Dès qu’elle est libérée de ses vœux en 1712, elle pénètre dans les arcanes du pouvoir grâce à son amant Fontenelle, la cuisse légère et le cœur dans la poche, prête à jouer à l’homme politique avec ses comparses l’Abbé Dubois et Philippe d’Orléans. Grâce à son ami Law, le génial inventeur de l’argent papier, elle se bâtira une fortune colossale en trois mois en créant son propre comptoir d’agiotage. Ouvrira en 1730 un salon, la Ménagerie, où elle accueille « ses bêtes » fidèles auxquelles se rallient toute la fine fleur de l’Europe et les plus notables intellectuels, dont son cher ami Montesquieu pour lequel elle fera republier à ses frais L’Esprit des lois à Paris.
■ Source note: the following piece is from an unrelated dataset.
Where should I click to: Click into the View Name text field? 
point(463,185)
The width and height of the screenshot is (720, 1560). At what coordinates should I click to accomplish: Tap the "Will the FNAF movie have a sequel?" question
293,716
C’est dans l’émulation de son salon ouvertement engagé pour les Modernes qu’elle entreprend la rédaction de ses romans, qui publiés anonymement il va s’en dire, connaissent un succès immédiat. L’ami Marivaux dans son roman La Vie de Marianne compose un éloge de Mme de Tencin dans la peau de la subtile et raffinée Mme Dorsin. Ce dramaturge des Lumières, sensible à la condition féminine ne semble pas avoir désavoué l’immoralité de celle que Diderot nomme la « belle et scélérate chanoinesse Tencin ». Mme de Tencin, célibataire et sans attaches, n’en avait que plus légèrement assumé sa vocation de mère indigne. Dès sa grossesse, elle a su qu’elle ne garderait pas l’enfant qui voulait la faire mère. Le génial et célèbre Jean d’Alembert.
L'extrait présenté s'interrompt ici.